Diabetic macular edema is the major cause of vision loss among people with type 2 diabetes and “is invariably present in patients with type 2 diabetes with [proliferative diabetic retinopathy],” according to one study in Eye and Vision. In another report, Varma and colleagues reported a greater burden of DME among non-Hispanic blacks, individuals with high blood glucose levels and those with a longer duration of diabetes.

Carl D. Regillo, MD, FACS, OSN Retina/Vitreous Board Member, described a correlation between severity of diabetic retinopathy and risk of DME, saying that as the level of diabetic retinopathy increases, from mild to moderate to severe, VEGF levels in the eye tend to increase, resulting in a greater likelihood that patients will have DME and its related vision problems.

“It is true that DME can occur at any stage of diabetic retinopathy, but it is more likely to be present and to affect vision as the level goes up,” Regillo said. “It is often stated that the correlation between drying and vision is not strong, that’s true, but the reason the correlation isn’t perfect is because you can reduce the swelling but not necessarily improve the vision. However, what is important to realize is that you can’t improve the vision without reducing the edema.”

There are also correlations between DME and systemic factors, such as lipid levels, hypertension and renal failure, although the degree of influence on DME is not well established, Regillo said.

Oral diabetes medications can influence DME severity as well. In particular, glitazones, which mitigate insulin resistance in patients with type 2 diabetes, are known precipitators of DME.

“That’s always something that we keep in mind when we see a patient with type 2 diabetes mellitus on oral medicines,” Regillo said. “The glitazone class of drugs is not used quite as often as it used to be, but it can cause edema or make edema worse.”

Important to prevention of diabetic eye disease is control of blood glucose levels. At 4 years after stopping intensive glycemic control in patients with type 2 diabetes, the risk for diabetic retinopathy development was reduced by half, Chew and colleagues reported in the National Eye Institute’s ACCORD Eye Study.

“The ACCORD follow-on study results underscore the importance of intense glycemic control by showing that the benefits of good control, even later in the course of disease, persist over a long time frame,” Regillo said.

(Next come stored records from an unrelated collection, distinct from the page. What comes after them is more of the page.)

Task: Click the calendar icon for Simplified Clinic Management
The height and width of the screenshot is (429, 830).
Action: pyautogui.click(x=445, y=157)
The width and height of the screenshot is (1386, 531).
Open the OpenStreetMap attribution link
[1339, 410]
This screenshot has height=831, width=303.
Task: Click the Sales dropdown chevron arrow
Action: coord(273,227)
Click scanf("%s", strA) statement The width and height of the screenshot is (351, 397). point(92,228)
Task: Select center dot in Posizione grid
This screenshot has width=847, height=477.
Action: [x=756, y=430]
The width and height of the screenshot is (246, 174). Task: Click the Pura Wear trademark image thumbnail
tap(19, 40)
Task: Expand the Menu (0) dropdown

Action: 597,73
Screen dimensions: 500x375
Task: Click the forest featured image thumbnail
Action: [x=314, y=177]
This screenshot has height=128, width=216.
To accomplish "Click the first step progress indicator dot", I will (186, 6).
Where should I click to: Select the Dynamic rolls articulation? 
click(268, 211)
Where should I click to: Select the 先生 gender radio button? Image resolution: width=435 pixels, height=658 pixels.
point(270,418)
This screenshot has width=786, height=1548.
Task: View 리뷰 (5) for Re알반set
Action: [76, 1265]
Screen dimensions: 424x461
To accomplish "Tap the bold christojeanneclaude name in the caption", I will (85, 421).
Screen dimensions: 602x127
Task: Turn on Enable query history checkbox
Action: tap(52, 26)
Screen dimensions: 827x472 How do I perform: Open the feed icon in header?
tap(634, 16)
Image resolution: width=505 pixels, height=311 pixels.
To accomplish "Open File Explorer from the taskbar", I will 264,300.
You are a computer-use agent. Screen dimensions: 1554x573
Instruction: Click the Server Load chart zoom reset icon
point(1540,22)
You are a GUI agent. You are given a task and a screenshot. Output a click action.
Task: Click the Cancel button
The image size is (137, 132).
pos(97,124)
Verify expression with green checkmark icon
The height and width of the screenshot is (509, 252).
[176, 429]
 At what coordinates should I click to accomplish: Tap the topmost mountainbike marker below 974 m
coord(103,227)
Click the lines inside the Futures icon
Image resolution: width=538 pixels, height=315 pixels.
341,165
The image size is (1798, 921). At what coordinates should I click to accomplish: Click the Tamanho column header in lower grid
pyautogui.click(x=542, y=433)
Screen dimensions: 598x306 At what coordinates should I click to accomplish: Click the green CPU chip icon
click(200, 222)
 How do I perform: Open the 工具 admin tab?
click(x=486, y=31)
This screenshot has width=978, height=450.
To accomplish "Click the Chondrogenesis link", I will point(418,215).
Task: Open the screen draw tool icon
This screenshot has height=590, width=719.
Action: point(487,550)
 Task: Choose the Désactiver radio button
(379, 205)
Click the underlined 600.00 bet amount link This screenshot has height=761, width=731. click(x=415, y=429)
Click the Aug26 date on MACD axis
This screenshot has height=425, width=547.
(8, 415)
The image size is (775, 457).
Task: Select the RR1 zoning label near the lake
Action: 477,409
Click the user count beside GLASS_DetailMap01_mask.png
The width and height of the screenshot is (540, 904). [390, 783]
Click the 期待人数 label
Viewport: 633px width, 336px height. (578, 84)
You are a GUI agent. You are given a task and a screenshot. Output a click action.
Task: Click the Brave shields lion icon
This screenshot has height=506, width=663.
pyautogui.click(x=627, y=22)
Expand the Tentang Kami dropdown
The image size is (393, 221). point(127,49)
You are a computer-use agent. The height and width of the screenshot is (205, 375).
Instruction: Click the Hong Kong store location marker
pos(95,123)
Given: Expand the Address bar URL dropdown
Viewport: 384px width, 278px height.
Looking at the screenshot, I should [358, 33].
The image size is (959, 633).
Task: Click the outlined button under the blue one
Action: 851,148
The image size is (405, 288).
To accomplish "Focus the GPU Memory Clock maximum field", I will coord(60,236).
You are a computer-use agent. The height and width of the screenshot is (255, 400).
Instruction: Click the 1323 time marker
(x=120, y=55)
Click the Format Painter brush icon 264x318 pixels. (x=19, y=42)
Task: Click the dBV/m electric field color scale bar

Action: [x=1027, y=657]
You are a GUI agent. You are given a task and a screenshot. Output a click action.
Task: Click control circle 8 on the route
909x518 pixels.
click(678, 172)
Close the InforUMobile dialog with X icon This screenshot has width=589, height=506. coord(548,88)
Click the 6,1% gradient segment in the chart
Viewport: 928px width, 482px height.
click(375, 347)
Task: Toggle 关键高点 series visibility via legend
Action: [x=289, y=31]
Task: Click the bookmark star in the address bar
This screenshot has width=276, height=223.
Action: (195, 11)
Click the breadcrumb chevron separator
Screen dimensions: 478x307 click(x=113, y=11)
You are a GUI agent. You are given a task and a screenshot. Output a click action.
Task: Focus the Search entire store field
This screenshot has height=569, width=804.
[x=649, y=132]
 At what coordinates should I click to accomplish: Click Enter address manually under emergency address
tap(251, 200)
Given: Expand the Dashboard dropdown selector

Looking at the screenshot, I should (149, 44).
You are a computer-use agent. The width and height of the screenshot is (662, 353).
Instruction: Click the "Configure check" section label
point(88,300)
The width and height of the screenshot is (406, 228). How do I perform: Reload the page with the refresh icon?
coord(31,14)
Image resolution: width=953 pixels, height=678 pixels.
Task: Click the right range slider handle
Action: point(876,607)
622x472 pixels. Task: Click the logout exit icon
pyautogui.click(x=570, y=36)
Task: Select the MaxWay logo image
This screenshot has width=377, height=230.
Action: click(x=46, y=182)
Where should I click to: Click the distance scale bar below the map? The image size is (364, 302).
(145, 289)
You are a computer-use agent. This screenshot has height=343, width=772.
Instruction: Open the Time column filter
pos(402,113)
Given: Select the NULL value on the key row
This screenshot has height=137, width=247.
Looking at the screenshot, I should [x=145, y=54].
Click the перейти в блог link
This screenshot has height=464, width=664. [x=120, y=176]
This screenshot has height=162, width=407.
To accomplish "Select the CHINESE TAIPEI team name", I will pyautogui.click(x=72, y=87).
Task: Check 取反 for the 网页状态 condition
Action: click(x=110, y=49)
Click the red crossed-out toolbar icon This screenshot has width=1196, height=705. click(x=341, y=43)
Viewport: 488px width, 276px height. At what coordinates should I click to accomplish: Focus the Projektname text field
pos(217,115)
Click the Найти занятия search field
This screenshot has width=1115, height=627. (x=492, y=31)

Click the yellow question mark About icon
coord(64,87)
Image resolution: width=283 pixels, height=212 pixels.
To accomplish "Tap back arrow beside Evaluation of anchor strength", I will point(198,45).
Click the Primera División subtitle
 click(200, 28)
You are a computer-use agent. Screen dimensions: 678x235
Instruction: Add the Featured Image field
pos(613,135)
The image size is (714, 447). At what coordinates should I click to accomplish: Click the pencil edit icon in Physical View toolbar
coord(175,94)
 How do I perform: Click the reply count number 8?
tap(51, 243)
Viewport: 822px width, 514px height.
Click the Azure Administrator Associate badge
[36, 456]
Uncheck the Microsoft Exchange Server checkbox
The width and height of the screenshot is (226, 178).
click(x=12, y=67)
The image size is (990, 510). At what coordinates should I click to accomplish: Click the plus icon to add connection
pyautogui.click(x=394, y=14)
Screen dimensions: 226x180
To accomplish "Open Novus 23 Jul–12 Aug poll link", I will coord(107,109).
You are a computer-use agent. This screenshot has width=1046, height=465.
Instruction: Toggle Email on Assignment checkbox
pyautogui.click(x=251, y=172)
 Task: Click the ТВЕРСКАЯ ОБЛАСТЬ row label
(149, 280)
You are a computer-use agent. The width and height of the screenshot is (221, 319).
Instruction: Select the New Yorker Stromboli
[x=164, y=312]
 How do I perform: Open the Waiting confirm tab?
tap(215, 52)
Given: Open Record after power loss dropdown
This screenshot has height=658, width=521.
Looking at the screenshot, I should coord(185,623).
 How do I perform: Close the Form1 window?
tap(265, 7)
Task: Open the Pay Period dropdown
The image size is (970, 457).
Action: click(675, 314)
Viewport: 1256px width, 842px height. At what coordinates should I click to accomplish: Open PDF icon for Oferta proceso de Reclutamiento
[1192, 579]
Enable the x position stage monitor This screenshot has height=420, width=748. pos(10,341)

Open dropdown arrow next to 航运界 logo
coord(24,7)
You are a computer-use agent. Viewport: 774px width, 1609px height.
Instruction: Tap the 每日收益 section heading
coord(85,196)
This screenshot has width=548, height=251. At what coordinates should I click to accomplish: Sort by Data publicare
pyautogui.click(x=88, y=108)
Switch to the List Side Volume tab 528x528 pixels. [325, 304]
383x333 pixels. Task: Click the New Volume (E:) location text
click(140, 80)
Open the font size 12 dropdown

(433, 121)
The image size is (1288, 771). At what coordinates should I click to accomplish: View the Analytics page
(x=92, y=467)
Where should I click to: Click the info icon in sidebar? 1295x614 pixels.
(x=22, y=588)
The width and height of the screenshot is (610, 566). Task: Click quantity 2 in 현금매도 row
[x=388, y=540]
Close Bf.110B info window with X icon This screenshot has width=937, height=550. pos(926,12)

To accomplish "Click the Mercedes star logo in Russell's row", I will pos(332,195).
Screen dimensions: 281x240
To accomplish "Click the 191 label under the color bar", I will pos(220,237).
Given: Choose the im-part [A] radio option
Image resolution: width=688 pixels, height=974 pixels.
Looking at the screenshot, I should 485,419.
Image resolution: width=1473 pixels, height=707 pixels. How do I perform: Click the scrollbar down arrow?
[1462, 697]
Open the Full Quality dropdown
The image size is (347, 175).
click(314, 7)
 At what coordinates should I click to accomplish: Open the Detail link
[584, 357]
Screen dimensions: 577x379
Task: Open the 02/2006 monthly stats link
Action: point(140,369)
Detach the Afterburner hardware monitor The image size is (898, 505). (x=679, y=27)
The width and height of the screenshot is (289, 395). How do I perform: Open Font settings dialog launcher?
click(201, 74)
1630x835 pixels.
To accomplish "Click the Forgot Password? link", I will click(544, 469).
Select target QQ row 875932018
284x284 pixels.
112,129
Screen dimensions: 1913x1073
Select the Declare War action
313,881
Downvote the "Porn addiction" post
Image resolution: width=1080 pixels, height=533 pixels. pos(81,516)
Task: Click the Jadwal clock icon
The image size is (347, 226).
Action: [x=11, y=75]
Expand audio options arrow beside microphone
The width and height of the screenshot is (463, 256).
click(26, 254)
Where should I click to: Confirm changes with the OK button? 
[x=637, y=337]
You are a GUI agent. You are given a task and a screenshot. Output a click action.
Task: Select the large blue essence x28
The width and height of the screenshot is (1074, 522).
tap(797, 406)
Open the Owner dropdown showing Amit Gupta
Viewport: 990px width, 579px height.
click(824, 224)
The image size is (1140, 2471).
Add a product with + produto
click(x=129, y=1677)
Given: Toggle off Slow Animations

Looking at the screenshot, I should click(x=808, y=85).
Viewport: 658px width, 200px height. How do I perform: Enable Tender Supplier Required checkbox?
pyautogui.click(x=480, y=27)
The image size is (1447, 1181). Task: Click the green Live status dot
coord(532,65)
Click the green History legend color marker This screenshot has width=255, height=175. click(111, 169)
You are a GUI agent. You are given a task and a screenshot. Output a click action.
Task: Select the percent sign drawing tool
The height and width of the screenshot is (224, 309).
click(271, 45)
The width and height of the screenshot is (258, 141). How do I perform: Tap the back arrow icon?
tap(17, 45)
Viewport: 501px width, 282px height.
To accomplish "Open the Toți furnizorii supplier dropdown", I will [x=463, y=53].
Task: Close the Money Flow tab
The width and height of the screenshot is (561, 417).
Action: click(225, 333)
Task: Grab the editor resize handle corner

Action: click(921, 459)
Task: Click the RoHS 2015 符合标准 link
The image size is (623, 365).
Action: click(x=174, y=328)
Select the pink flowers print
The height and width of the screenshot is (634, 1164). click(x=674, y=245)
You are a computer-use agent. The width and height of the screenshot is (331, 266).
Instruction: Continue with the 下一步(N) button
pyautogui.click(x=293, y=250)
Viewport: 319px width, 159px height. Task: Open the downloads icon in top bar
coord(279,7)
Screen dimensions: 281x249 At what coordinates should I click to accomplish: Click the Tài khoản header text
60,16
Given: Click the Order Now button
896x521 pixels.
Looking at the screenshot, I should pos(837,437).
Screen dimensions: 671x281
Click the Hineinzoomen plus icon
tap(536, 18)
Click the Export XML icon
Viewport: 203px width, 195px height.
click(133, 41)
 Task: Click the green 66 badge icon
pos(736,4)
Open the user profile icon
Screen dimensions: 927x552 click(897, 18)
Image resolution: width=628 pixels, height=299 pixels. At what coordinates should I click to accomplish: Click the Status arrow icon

In the study, diabetic retinopathy progressed in 5.8% of patients with intensive glycemic treatment and in 12.7% of those with standard treatment; the difference was statistically significant (P < .0001). Diabetic retinopathy progressed in 11.8% of patients who had received fenofibrate and in 10.2% of those who received a placebo. Fenofibrate did not show a lasting benefit, and intensive blood pressure control had no discernible effect, the authors wrote.